DOCUMENT TEXT —
------------------------------------------------------------------------

Thursday, July 25, 2013

Change by Attrition - The Revolution Dies Hard

Change by Attrition: The Revolution Dies Hard / Antonio Rodiles
Posted on July 24, 2013
From World Affairs
By Antonio Rodiles

Five years ago, hopes were high among Cuba watchers when Raúl Castro
officially succeeded Fidel. There was particularly intense speculation
about who would be named the next first vice president of the Council of
State. Bets focused on two candidates: Carlos Lage Dávila, a bureaucrat
in his late fifties, and José Ramón Machado Ventura, an apparatchik in
his late seventies who had been a captain in the guerrilla war that
brought the revolution to power in 1958. Which of the two men was
chosen, observers theorized, would suggest Raúl Castro's orientation
over the next five years and give a clue about whether Cuba's course
would be Raulista (reformist) or Fidelista (status quo).

The answer came when Lage and his friend Felipe Pérez Roque were ousted
along with other senior officials. Despite his substantial portfolio—he
had initiated a series of reforms that gave standing to small private
businesses and had negotiated a supply of subsidized oil from
Venezuela—Lage was stigmatized for deviation from communist principles
and especially for trying to consolidate a base of personal power. It
later emerged that on several occasions he and Roque had mocked the
Castros as dinosaurs of a prior age.

In 2008, the international context was different from what it is today.
Raúl Castro was attempting a modest rebranding of the Cuban government
with the signing of the United Nations human rights covenants in New
York. Hugo Chávez had become an inexhaustible source of resources and
support for the disastrous economy Fidel had bequeathed to his brother.
Barack Obama was emerging as the probable next president of the United
States whose election would, according to Raúl's calculations, increase
the chances of ending, or at least relaxing, bilateral differences with
the US without requiring that too much would have to be given up. The
stakes were raised that same year when three hurricanes lashed the Cuban
island, depressing its precarious economy even further.

Still, despite diplomatic encouragement by the new US administration,
the Cuban government gave little evidence that it actually wanted a new
dynamic. Clinging to a society totally controlled by State Security and
a huge army of informers, the Raulistas instead sent a signal of their
own in 2009 by arresting American Alan Gross, a subcontractor for the US
Agency for International Development, for allegedly passing satellite
phones and computers to members of Cuba's Jewish community.

As the status quo regained its critical mass, Cuba's democratic
opposition increased its activities. Guillermo Fariñas's hunger strike,
activism by the photogenic Ladies in White, and the death of Orlando
Zapata Tamayo after his own prolonged hunger strike all combined to
create strong internal and external pressure on Raúl's regime on the
issue of political prisoners. A recognition that the situation must be
dealt with led the government to enlist the intervention of the Catholic
Church as liaison between the regime and the pro-democracy forces.

All during these crises, the government maintained that its "reforms of
the economic model," supported by Venezuelan subsidies, would bring
about neo-Castroism at an "adequate" pace, without creating social
tensions or breaking continuity with the founding principles of the
revolution.

------------------------------------------------------------------------

SUPPLIED INFORMATION —
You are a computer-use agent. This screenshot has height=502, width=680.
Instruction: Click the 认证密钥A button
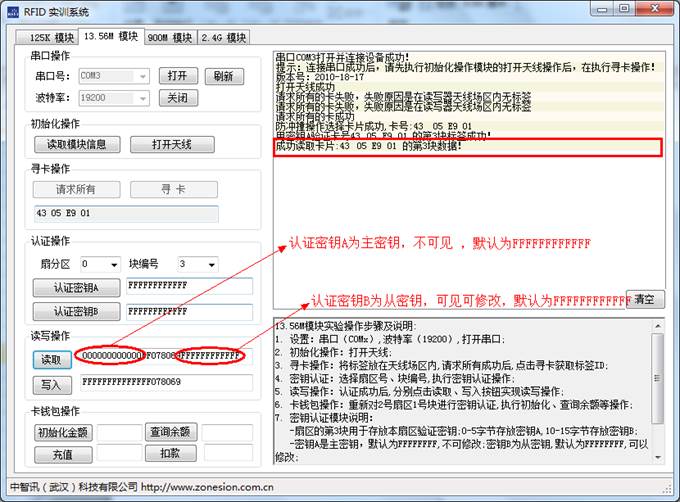point(77,287)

------------------------------------------------------------------------

PROBLEMS —
1) Using the article on Cuba under Raúl Castro, answer these questions:
(a) Which two candidates did bets focus on for first vice president of the Council of State?
(b) How many hurricanes struck the Cuban island in 2008?
(c) Whom did the Cuban government arrest in 2009?
2) Extract from the article on Cuba the part that opens with the words containing "Raúl Castro was" and closes with "economy even further.".

TASK RESPONSES —
1)
(a) Carlos Lage Dávila and José Ramón Machado Ventura
(b) Three
(c) Alan Gross, an American subcontractor for the US Agency for International Development

2)
Raúl Castro was attempting a modest rebranding of the Cuban government
with the signing of the United Nations human rights covenants in New
York. Hugo Chávez had become an inexhaustible source of resources and
support for the disastrous economy Fidel had bequeathed to his brother.
Barack Obama was emerging as the probable next president of the United
States whose election would, according to Raúl's calculations, increase
the chances of ending, or at least relaxing, bilateral differences with
the US without requiring that too much would have to be given up. The
stakes were raised that same year when three hurricanes lashed the Cuban
island, depressing its precarious economy even further.